REQUIRED ACTION 1: According to the article on Minneapolis protest charges, why has Ahmed Abebe's name been changed?
REQUIRED ACTION 2: Transcribe the part of the article on Minneapolis protest charges from "A fraction of" up to and including "a $1,000 fine.".

SELECTED TEXT:

Start of Block

Six days after George Floyd’s death, Ahmed Abebe and some friends joined a protest marching towards Interstate 35W in Minneapolis. “I’ve been a resident of Minnesota my whole life. I’m a black man,” said 25-year-old Abebe. “So going out to the protests was something that was meaningful to me—something that hits me straight to the core.”
Just after the 8 p.m. curfew, a swarm of city cops, state troopers, and National Guardsmen surrounded the group of 150 peaceful protesters on four sides. Using tear gas, flash grenades, and rubber bullets, the officers corralled the protesters into a parking lot, ordered them to lie on the ground, and informed them over a loudspeaker that they were being arrested.
“That was my ‘Oh shit’ moment,” remembers Abebe, whose name has been changed to protect his privacy. Over the next few hours, they were zip-tied one by one and brought to police vans and buses, which took them to the Hennepin County Jail.
While the protests have died down in Minneapolis, their effects linger: According to data from the Minneapolis City Attorney’s Office, more than 500 people still face charges from the days of unrest after Floyd’s death.
A fraction of those are felonies. The Hennepin County Attorney’s Office is prosecuting roughly 15 people—mostly for alleged burglaries from businesses including Foot Locker, AT&T, and Target. (Critics note that the same office didn’t charge three cops at the scene of Floyd’s death.) The US Attorney’s Office has so far charged 13 people with federal offenses, including three men for allegedly burning down the city’s Third Police Precinct.
But the vast majority of the cases involve people peacefully protesting after curfew. Abebe is among 493 people, many of whom are young Black and brown Minneapolis residents, faced with charges of violating the executive curfew order or unlawful assembly—nonviolent misdemeanors punishable by 90 days in jail or a $1,000 fine.

End of Block

DATA EXTRACTS:
Start of Block

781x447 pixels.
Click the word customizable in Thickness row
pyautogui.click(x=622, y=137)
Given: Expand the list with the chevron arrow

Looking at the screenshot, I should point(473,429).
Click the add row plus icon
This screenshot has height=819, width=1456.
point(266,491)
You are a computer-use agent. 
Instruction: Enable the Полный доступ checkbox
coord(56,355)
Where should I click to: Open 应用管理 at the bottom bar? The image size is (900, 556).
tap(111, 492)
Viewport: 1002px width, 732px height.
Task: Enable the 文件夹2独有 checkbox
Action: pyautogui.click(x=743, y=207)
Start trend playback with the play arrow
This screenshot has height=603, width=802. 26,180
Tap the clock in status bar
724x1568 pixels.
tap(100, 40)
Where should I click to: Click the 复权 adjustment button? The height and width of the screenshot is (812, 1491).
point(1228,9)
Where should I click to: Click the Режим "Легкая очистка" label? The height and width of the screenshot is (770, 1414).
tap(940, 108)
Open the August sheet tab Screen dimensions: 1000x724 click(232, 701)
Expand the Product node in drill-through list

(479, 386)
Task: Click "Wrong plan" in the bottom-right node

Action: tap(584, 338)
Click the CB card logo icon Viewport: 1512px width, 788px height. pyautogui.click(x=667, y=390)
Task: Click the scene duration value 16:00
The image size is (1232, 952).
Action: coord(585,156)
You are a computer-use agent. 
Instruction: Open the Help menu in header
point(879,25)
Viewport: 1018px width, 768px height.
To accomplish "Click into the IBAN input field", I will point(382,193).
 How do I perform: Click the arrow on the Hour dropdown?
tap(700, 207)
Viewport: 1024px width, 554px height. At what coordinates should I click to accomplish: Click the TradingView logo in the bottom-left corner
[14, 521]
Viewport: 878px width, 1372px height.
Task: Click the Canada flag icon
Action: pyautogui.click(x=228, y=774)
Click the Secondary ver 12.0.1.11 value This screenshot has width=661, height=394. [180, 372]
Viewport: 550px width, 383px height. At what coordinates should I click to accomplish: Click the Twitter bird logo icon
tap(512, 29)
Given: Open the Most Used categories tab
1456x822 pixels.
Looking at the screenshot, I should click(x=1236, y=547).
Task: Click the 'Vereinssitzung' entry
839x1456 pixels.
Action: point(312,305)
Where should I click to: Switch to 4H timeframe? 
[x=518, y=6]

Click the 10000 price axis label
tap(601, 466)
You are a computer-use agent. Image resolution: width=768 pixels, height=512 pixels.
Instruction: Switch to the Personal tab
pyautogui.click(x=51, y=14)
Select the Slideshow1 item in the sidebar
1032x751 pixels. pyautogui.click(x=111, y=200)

End of Block

TASK OUTPUT 1: His name was changed to protect his privacy.

TASK OUTPUT 2:
A fraction of those are felonies. The Hennepin County Attorney’s Office is prosecuting roughly 15 people—mostly for alleged burglaries from businesses including Foot Locker, AT&T, and Target. (Critics note that the same office didn’t charge three cops at the scene of Floyd’s death.) The US Attorney’s Office has so far charged 13 people with federal offenses, including three men for allegedly burning down the city’s Third Police Precinct.
But the vast majority of the cases involve people peacefully protesting after curfew. Abebe is among 493 people, many of whom are young Black and brown Minneapolis residents, faced with charges of violating the executive curfew order or unlawful assembly—nonviolent misdemeanors punishable by 90 days in jail or a $1,000 fine.